Insurer Cannot Deny Coverage For Failure to Notify when Insurer Has Knowledge

04. December 2013 0

An insurer cannot deny coverage on the basis of an insured’s failure to notify of a material change in the risk where the insurer has knowledge of the change in the risk, even if the knowledge is imputed to the insurer by way of agency.

Mah v. Wawanesa Mutual Insurance Co., [2013] A.J. No. 1164, October 31, 2013, Alberta Court of Appeal, J.E.L. Cote, J. Watson and B.K. O’Ferrall JJ. A.

An insured successfully appealed a dismissal of his action against an insurer for damages for losses caused by fires at his property.

The insured’s property was insured under a homeowners policy with a policy period ending on June 30, 2006. The house was vacant as of May 2005. A notice of unfitness was issued for the property and sent to the insured. The notice was registered on title and posted on the door of the house. The insurer ordered an inspection of the property in 2005. The insurance brokerage hired an inspector who inspected the house and reported it was sound and could be made presentable. His photographs clearly showed the notice of unfitness on the door. The insurer received the report and the photos showing the notice, and then agreed to insure the house. Three fires occurred at the house from May to June 2006. The insured applied for coverage. The insurer denied coverage on the basis that the insured failed to give notice of the insured’s abandonment of the property and the notice of unfitness which were material changes to the risk.

At trial, the court found the insured failed to notify the insurer of a material change to the risk being the notice of unfitness, and so his action was dismissed.

The court of appeal found for the insured on the basis that the insurer knew or ought to have known of the notice of unfitness.

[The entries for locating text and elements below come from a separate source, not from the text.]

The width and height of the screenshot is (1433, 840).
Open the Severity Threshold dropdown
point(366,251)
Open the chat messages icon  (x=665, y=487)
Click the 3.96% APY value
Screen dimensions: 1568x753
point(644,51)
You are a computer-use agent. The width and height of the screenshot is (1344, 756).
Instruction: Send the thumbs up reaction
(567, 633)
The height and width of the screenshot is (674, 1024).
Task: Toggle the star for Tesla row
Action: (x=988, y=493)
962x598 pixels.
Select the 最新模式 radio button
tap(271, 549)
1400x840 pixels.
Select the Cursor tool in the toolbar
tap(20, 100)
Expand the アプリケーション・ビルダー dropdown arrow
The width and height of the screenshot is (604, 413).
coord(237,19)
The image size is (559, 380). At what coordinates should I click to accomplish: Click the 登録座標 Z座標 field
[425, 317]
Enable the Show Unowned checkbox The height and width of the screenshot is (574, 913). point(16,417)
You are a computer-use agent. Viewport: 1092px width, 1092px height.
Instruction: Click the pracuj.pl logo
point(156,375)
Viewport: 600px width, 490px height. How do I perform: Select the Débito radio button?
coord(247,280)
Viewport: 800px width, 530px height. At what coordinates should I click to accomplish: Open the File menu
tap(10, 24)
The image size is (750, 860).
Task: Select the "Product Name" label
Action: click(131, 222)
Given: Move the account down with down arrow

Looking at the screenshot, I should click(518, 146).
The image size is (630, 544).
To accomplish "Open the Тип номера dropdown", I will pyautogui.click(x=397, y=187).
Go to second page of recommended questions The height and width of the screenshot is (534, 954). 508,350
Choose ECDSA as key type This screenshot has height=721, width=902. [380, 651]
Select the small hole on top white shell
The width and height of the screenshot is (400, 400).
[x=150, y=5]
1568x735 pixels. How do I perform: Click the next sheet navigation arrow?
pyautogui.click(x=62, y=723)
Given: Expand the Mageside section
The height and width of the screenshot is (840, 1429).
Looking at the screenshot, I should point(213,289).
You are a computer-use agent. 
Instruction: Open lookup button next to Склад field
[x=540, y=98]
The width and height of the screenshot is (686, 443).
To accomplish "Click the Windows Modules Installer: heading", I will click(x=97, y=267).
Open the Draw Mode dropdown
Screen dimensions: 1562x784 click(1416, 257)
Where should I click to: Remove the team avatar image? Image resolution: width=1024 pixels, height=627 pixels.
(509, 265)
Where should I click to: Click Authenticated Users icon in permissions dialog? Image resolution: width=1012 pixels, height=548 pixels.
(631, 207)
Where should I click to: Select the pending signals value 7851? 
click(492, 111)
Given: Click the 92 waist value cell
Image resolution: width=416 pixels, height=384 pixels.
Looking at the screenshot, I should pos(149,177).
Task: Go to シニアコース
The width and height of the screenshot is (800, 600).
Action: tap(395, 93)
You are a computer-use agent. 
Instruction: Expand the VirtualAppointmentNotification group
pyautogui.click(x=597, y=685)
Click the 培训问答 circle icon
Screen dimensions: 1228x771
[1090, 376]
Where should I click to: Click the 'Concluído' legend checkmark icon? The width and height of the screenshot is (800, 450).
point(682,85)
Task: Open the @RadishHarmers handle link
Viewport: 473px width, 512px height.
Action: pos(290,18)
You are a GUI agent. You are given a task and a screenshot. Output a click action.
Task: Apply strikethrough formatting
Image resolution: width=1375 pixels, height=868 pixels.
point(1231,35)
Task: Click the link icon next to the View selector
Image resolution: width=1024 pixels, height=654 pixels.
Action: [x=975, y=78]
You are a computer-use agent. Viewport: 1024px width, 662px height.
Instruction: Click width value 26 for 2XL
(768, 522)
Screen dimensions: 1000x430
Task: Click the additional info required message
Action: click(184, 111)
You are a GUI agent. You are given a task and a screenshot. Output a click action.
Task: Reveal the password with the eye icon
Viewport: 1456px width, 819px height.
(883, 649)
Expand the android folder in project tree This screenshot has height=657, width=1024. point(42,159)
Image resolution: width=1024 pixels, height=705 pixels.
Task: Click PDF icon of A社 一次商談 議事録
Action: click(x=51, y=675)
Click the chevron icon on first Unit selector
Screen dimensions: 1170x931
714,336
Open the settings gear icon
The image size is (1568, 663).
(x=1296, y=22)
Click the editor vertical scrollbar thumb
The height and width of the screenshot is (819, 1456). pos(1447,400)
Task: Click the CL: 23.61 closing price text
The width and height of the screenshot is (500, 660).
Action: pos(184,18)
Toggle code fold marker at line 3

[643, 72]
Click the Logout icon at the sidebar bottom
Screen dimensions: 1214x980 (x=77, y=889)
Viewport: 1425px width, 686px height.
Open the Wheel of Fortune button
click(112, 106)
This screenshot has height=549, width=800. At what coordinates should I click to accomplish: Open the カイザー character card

The court concluded the inspector was an agent of the insurance brokerage, which was in turn an agent of the insurer, and so knowledge of the notice was imputed to the insurer. Therefore, the insurer had knowledge of the unfitness notice and it could not maintain its argument that there was a failure to notify of that fact. The court also stated that the statutory condition only required that written notice be provided to the insurer’s agent, which was the case here. The court mentioned the lack of any argument regarding whether the author needed to be the insured for the purposes of the statutory condition.

This case was digested by Djuna M. Field and edited by David W. Pilley of Harper Grey LLP.